人間は最近さまざまなロボットをつくりはじめています。はじめは姿かたちは人間と似ても似つかない単機能の専用ロボットばかりでしたが、最近は人間の形をした人間型ロボットが視野に入りはじめています。鉄腕アトムで代表されるように、このような人間型ロボットも技術屋たちの夢でした。これは工学的手段による人間製造です。最近はクローン人間という生物学的手段による人間製造も話題になりはじめています。制止しようとする側と、強行しようとする側がホットな論争をはじめるほどになっています。なぜ人間は、自分と同じ人間をつくることに、これほどの執念を燃やすのでしょうか。それは、自分自身がつくられたものだからです。人間の霊的レベルから見れば、人間は自分で自分の肉体をつくってこの物質世界に送り込んだのです。それは卵子と精子の結合によって自動的に生み出されるように見えますが、それは意識が肉体をつくる過程が、物質という側面から見ればそのように見えるということです。

通信の速さも人間が執拗に求め続けた分野でした。長い間、紙に書いた郵便物を運搬する以外に通信の手段はありませんでしたが、十九世紀の終わりに電気による通信が発明されてから様子が一変しました。二十世紀の終わりには電話は場所につくものから個人に所属するものに変化しました。今では、多くの人が毎日四六時中携帯電話を持ち歩き、いつでもどこでもだれとでも、即時にコミュニケーションを取れる環境を手に入れています。イリジウム計画(66個の人工衛星を飛ばし、極地や砂漠の真中からでも携帯電話で世界と通信できるようにするという野心的な計画。経済的に成り立たず、計画は縮小して実施される見通し。)という一見して経済的には成立しそうもない計画が多くの人の心を捉えたのも、瞬時にだれとでも直接つながることができる霊的世界の状況をこの地上に再現したいという欲求を、私たち人間が無意識に感じているからです。

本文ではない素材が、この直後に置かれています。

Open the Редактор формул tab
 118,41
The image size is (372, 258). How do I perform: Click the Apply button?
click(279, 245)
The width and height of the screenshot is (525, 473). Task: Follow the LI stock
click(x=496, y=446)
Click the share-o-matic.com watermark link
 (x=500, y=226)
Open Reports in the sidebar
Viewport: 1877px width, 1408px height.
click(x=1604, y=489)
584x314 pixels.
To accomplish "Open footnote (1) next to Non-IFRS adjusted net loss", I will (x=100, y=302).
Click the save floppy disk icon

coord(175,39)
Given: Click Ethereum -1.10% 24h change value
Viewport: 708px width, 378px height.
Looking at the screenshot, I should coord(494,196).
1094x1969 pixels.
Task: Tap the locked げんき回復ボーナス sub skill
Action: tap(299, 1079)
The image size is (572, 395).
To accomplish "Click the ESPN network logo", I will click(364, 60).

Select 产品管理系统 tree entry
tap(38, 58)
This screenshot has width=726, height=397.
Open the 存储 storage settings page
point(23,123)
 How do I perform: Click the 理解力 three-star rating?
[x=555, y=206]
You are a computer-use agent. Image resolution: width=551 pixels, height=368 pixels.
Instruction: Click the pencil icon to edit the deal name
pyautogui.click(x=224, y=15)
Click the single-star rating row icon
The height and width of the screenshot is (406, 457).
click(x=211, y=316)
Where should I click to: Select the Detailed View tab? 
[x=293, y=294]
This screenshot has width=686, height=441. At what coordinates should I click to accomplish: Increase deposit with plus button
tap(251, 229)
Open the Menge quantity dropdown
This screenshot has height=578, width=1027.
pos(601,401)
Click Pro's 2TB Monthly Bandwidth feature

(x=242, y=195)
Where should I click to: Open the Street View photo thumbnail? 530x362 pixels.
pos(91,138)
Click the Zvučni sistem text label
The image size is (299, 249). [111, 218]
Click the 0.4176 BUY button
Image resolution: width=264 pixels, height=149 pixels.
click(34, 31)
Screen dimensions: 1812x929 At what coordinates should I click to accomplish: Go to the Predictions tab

インターネットも通信の世界における革命でした。それは、最初は米国の軍事目的で開発されたものですが、民間に開放されてからあっという間に世界中にひろがり、今では世界中の人が、パソコンを持ちさえすれば、世界のどことでも、だれとでも、データのやり取りをできるようになっています。世界中の人が提供する個性的なホームページは、全世界の人の共有するデータベースの役割を果たしはじめています。これも、霊的世界においてはあらゆる情報に時間と空間の制約なしにアクセスできるということを、この地上に再現しようとする試みなのです。

人間は無意識のうちに、霊的世界と同じ状態をこの物質宇宙の中につくり出そうとしています。したがって技術が進歩するにつれて物質世界は霊的世界に似てくるのです。釈迦の時代にも、キリストの時代にも、インターネットのようなものはありませんでした。したがって霊的世界のことを説明しようにも、適切なたとえがつくれなかったのです。もし釈迦やキリストがいまおられたら、きっとインターネットをたとえ話の材料に使われるでしょう。

どんな世界像も霊的世界の真実にくらべたら、おおざっぱな比喩に過ぎません。けれども、人間の理解力は、適切なイメージが描けたときに大きく進歩します。本書に紹介した新しい世界像は、霊的世界が持っているさまざまな性質を理解する助けになると思います。